Task statement =>
Reproduce only the part of the listing that opens with the line containing "Where should I click to: Click the 2025" and closes with the line containing "click(240, 399)", editing it so that "magnifier" becomes "magnifying glass" and everything else stays unchanged.

Word and item position data:
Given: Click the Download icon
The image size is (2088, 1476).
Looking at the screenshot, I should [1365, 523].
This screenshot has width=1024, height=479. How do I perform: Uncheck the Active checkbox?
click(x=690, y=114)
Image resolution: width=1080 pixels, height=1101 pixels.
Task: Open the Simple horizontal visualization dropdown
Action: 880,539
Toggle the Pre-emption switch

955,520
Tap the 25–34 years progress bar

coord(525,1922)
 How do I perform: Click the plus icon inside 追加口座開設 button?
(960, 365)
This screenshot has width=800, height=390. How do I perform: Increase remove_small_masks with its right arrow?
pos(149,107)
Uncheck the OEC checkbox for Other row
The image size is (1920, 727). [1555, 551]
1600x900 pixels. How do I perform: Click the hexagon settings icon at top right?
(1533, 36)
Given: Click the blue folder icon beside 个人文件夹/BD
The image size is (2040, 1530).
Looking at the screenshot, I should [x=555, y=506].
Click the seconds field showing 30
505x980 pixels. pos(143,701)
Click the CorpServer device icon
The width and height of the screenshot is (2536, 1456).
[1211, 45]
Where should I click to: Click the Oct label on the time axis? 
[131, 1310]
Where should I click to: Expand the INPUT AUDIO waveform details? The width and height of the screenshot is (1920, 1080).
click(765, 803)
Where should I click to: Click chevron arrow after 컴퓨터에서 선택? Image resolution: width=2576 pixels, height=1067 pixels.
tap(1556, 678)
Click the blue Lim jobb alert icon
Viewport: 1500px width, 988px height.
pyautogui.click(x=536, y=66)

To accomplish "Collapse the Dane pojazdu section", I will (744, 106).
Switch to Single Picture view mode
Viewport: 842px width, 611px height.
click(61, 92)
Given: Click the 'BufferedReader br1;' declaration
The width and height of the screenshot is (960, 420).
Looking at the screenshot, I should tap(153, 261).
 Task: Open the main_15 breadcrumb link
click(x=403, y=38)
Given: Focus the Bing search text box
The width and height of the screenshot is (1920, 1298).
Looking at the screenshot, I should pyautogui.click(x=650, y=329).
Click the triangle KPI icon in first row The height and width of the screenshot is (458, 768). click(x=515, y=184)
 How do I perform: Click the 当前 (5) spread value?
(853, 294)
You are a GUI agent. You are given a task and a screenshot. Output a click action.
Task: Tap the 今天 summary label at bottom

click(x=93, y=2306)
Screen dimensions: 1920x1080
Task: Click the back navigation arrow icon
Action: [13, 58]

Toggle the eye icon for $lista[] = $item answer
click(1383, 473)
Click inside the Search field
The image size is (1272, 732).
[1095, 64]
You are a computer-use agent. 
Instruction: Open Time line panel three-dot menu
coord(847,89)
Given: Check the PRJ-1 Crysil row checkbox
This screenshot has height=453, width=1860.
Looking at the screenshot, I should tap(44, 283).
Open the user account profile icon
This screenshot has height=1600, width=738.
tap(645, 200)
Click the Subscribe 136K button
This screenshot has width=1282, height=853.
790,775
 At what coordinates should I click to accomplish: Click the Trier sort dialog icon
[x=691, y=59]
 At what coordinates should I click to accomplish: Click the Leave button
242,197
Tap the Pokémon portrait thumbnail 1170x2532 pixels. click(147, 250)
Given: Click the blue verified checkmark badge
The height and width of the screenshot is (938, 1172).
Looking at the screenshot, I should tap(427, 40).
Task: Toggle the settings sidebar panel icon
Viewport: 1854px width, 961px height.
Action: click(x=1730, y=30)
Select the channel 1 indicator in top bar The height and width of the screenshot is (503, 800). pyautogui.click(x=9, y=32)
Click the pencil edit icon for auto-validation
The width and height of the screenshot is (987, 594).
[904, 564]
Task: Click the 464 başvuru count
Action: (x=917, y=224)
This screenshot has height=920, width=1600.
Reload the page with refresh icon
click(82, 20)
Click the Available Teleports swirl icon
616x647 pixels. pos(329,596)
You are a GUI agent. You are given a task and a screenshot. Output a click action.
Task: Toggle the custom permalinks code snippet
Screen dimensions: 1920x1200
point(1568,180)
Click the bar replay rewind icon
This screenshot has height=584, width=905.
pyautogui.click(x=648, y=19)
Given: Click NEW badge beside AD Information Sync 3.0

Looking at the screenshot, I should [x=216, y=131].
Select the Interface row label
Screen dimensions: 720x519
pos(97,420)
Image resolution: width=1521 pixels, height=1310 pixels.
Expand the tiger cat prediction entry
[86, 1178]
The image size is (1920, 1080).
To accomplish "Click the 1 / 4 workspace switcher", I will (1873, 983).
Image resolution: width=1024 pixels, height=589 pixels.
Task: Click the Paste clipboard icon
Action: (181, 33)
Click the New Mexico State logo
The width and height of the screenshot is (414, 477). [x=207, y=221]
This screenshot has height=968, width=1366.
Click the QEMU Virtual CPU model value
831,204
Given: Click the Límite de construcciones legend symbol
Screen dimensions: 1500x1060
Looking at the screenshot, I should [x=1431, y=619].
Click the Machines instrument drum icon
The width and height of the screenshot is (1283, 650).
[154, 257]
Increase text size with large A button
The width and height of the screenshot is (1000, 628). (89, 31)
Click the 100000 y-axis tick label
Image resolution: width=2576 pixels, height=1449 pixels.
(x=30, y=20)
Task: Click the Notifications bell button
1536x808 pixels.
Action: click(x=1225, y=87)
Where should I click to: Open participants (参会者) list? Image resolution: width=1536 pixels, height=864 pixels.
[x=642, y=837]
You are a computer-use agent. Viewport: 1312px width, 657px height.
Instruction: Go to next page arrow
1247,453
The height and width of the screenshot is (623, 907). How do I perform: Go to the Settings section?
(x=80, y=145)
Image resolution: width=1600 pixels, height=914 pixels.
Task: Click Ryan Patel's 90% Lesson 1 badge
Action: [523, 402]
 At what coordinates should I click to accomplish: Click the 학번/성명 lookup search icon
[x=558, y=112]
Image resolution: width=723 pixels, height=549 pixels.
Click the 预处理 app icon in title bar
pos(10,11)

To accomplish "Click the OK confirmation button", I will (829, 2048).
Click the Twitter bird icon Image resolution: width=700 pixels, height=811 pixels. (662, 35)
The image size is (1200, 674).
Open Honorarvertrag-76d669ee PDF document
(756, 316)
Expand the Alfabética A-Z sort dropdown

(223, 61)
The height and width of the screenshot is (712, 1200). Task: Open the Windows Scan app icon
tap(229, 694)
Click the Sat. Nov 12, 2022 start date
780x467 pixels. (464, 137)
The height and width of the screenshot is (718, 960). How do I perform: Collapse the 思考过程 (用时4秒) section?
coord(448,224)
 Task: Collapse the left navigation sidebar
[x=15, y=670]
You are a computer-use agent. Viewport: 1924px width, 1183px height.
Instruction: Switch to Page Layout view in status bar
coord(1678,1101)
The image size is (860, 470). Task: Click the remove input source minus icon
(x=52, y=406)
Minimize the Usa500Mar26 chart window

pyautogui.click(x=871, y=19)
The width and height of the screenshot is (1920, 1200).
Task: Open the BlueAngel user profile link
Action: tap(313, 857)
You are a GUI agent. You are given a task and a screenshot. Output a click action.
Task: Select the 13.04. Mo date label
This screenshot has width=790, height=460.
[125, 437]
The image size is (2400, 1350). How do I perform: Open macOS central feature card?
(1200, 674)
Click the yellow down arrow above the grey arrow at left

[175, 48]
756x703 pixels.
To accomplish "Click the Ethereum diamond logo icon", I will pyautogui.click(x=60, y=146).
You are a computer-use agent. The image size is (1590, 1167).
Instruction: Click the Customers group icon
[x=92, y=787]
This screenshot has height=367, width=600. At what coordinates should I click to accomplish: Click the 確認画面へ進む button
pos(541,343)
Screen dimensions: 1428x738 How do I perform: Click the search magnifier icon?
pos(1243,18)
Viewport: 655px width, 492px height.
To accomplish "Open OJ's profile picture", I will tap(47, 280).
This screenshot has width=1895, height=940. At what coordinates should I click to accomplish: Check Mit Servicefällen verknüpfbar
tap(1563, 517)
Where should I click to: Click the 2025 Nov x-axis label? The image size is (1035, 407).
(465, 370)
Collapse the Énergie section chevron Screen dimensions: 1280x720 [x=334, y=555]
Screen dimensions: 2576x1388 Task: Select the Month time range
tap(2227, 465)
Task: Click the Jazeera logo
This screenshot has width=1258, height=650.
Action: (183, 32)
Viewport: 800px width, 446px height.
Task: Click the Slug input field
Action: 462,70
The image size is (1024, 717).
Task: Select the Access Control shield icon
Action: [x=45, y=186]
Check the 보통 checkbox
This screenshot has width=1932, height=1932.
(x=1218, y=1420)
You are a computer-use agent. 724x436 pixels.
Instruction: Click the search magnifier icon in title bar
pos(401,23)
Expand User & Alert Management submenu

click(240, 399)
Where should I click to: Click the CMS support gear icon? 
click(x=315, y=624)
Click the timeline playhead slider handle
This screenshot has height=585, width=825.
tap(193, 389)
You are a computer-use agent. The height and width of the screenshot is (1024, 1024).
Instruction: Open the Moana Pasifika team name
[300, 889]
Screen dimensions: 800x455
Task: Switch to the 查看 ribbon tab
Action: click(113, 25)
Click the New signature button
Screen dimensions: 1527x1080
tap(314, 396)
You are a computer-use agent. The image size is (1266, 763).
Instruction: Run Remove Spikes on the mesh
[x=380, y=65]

Exercise solution =>
Where should I click to: Click the 2025 Nov x-axis label? The image size is (1035, 407).
(465, 370)
Collapse the Énergie section chevron Screen dimensions: 1280x720 [x=334, y=555]
Screen dimensions: 2576x1388 Task: Select the Month time range
tap(2227, 465)
Task: Click the Jazeera logo
This screenshot has width=1258, height=650.
Action: (183, 32)
Viewport: 800px width, 446px height.
Task: Click the Slug input field
Action: 462,70
The image size is (1024, 717).
Task: Select the Access Control shield icon
Action: [x=45, y=186]
Check the 보통 checkbox
This screenshot has width=1932, height=1932.
(x=1218, y=1420)
You are a computer-use agent. 724x436 pixels.
Instruction: Click the search magnifying glass icon in title bar
pos(401,23)
Expand User & Alert Management submenu

click(240, 399)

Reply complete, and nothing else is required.